- **WHAT TO WORK ON**: Note each line of the entries that includes "size". Then copy those lines.
::: DATA UNDER STUDY
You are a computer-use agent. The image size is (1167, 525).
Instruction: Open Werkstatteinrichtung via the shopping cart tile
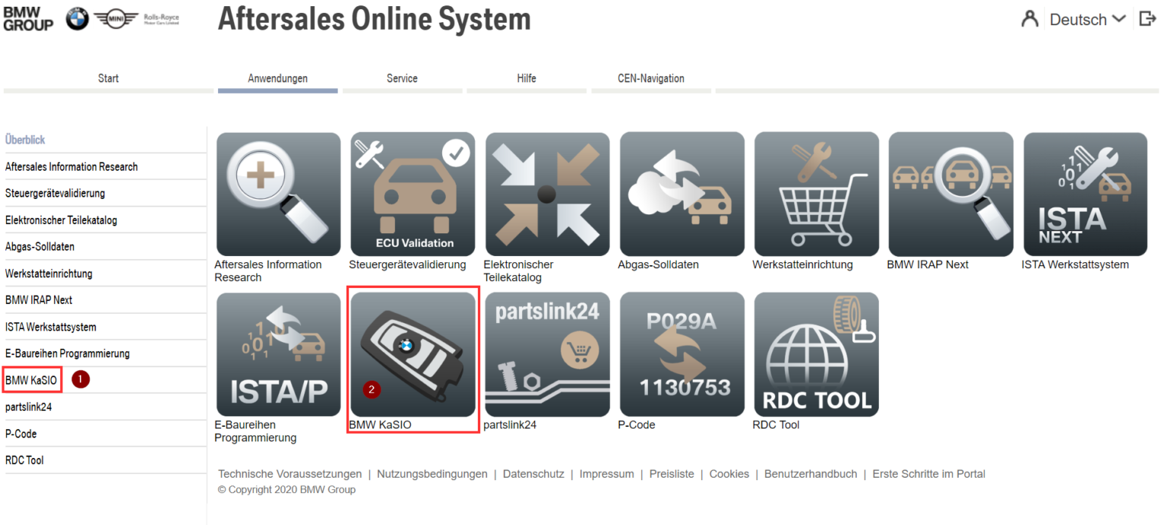[816, 194]
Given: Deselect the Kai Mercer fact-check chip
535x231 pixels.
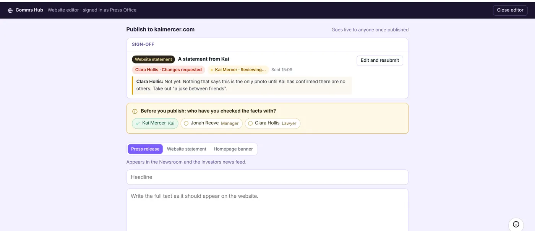Looking at the screenshot, I should click(x=155, y=123).
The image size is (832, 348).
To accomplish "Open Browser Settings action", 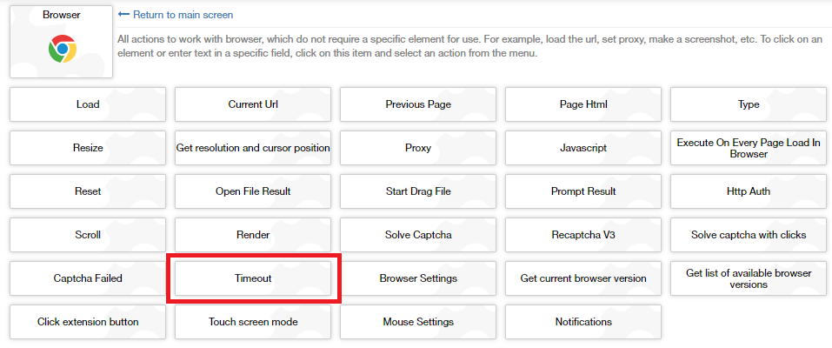I will (x=418, y=278).
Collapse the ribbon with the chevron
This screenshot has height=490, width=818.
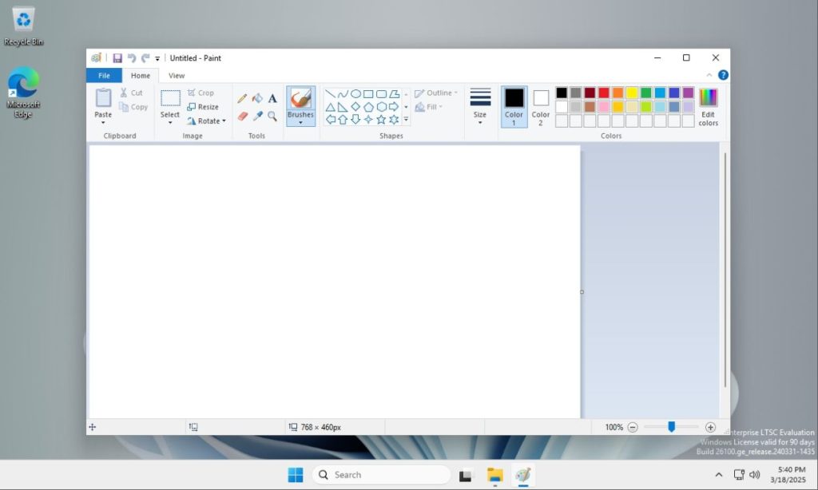tap(709, 75)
::::::
- **RESPONSE TO THIS EXERCISE**:
You are a computer-use agent. The image size is (1167, 525).
The image size is (832, 348).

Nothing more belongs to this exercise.